Exercise objective:
Please reproduce all of the data below line for line, changing nothing.

======

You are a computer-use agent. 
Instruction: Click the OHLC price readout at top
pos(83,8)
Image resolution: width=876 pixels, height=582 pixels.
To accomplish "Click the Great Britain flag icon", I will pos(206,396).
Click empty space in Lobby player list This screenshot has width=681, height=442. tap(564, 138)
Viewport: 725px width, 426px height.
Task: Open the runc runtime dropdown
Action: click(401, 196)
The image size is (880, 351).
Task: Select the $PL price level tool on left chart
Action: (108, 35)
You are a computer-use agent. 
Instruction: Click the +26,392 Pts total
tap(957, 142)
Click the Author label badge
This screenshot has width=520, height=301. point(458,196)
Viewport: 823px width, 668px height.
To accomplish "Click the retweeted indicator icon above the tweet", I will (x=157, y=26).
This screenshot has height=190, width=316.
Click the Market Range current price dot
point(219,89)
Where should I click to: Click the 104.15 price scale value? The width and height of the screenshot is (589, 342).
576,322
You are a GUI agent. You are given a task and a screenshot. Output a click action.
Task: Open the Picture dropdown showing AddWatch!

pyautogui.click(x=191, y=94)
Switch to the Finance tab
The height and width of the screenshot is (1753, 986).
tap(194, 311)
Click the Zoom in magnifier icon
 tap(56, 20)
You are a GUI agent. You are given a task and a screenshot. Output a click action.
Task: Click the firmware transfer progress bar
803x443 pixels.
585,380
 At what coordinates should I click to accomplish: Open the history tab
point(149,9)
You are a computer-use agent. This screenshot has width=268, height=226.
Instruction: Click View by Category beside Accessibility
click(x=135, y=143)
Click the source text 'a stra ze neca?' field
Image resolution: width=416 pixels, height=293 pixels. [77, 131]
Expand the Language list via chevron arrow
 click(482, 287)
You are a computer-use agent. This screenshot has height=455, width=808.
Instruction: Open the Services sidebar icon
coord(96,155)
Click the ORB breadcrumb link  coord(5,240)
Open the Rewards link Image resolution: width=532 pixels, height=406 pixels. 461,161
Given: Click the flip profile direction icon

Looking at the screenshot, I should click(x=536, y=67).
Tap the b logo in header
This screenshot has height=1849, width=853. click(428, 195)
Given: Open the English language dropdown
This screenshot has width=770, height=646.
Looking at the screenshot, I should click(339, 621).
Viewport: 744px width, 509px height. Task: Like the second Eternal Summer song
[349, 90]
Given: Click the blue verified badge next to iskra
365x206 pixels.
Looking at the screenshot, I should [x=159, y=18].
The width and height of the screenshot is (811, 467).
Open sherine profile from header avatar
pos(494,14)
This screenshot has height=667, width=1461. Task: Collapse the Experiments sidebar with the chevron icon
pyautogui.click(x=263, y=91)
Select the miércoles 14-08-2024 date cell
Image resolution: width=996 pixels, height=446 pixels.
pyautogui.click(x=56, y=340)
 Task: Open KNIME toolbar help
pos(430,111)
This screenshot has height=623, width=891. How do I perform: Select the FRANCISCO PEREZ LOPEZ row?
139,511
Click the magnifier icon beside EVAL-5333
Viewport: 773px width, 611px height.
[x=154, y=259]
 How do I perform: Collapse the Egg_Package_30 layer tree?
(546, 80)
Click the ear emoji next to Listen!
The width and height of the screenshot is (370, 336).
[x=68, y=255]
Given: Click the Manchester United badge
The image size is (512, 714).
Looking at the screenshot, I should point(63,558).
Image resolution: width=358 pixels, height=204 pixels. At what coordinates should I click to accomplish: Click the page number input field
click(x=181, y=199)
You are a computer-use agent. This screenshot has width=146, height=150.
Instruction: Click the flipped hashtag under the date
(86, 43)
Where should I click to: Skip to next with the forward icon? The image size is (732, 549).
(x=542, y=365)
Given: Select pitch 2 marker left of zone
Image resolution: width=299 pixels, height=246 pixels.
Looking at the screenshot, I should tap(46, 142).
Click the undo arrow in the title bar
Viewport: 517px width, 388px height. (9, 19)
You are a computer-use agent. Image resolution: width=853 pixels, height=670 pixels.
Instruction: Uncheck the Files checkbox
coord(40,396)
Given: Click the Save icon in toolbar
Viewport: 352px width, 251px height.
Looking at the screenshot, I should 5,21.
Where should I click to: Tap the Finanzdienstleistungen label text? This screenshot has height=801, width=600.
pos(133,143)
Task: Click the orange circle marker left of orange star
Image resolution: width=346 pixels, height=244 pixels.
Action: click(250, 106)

======

Complete output:
You are a computer-use agent. 
Instruction: Click the OHLC price readout at top
pos(83,8)
Image resolution: width=876 pixels, height=582 pixels.
To accomplish "Click the Great Britain flag icon", I will pos(206,396).
Click empty space in Lobby player list This screenshot has width=681, height=442. tap(564, 138)
Viewport: 725px width, 426px height.
Task: Open the runc runtime dropdown
Action: click(401, 196)
The image size is (880, 351).
Task: Select the $PL price level tool on left chart
Action: (108, 35)
You are a computer-use agent. 
Instruction: Click the +26,392 Pts total
tap(957, 142)
Click the Author label badge
This screenshot has width=520, height=301. point(458,196)
Viewport: 823px width, 668px height.
To accomplish "Click the retweeted indicator icon above the tweet", I will (x=157, y=26).
This screenshot has height=190, width=316.
Click the Market Range current price dot
point(219,89)
Where should I click to: Click the 104.15 price scale value? The width and height of the screenshot is (589, 342).
576,322
You are a GUI agent. You are given a task and a screenshot. Output a click action.
Task: Open the Picture dropdown showing AddWatch!

pyautogui.click(x=191, y=94)
Switch to the Finance tab
The height and width of the screenshot is (1753, 986).
tap(194, 311)
Click the Zoom in magnifier icon
 tap(56, 20)
You are a GUI agent. You are given a task and a screenshot. Output a click action.
Task: Click the firmware transfer progress bar
803x443 pixels.
585,380
 At what coordinates should I click to accomplish: Open the history tab
point(149,9)
You are a computer-use agent. This screenshot has width=268, height=226.
Instruction: Click View by Category beside Accessibility
click(x=135, y=143)
Click the source text 'a stra ze neca?' field
Image resolution: width=416 pixels, height=293 pixels. [77, 131]
Expand the Language list via chevron arrow
 click(482, 287)
You are a computer-use agent. This screenshot has height=455, width=808.
Instruction: Open the Services sidebar icon
coord(96,155)
Click the ORB breadcrumb link  coord(5,240)
Open the Rewards link Image resolution: width=532 pixels, height=406 pixels. 461,161
Given: Click the flip profile direction icon

Looking at the screenshot, I should click(x=536, y=67).
Tap the b logo in header
This screenshot has height=1849, width=853. click(428, 195)
Given: Open the English language dropdown
This screenshot has width=770, height=646.
Looking at the screenshot, I should click(339, 621).
Viewport: 744px width, 509px height. Task: Like the second Eternal Summer song
[349, 90]
Given: Click the blue verified badge next to iskra
365x206 pixels.
Looking at the screenshot, I should [x=159, y=18].
The width and height of the screenshot is (811, 467).
Open sherine profile from header avatar
pos(494,14)
This screenshot has height=667, width=1461. Task: Collapse the Experiments sidebar with the chevron icon
pyautogui.click(x=263, y=91)
Select the miércoles 14-08-2024 date cell
Image resolution: width=996 pixels, height=446 pixels.
pyautogui.click(x=56, y=340)
 Task: Open KNIME toolbar help
pos(430,111)
This screenshot has height=623, width=891. How do I perform: Select the FRANCISCO PEREZ LOPEZ row?
139,511
Click the magnifier icon beside EVAL-5333
Viewport: 773px width, 611px height.
[x=154, y=259]
 How do I perform: Collapse the Egg_Package_30 layer tree?
(546, 80)
Click the ear emoji next to Listen!
The width and height of the screenshot is (370, 336).
[x=68, y=255]
Given: Click the Manchester United badge
The image size is (512, 714).
Looking at the screenshot, I should point(63,558).
Image resolution: width=358 pixels, height=204 pixels. At what coordinates should I click to accomplish: Click the page number input field
click(x=181, y=199)
You are a computer-use agent. This screenshot has width=146, height=150.
Instruction: Click the flipped hashtag under the date
(86, 43)
Where should I click to: Skip to next with the forward icon? The image size is (732, 549).
(x=542, y=365)
Given: Select pitch 2 marker left of zone
Image resolution: width=299 pixels, height=246 pixels.
Looking at the screenshot, I should tap(46, 142).
Click the undo arrow in the title bar
Viewport: 517px width, 388px height. (9, 19)
You are a computer-use agent. Image resolution: width=853 pixels, height=670 pixels.
Instruction: Uncheck the Files checkbox
coord(40,396)
Given: Click the Save icon in toolbar
Viewport: 352px width, 251px height.
Looking at the screenshot, I should 5,21.
Where should I click to: Tap the Finanzdienstleistungen label text? This screenshot has height=801, width=600.
pos(133,143)
Task: Click the orange circle marker left of orange star
Image resolution: width=346 pixels, height=244 pixels.
Action: click(250, 106)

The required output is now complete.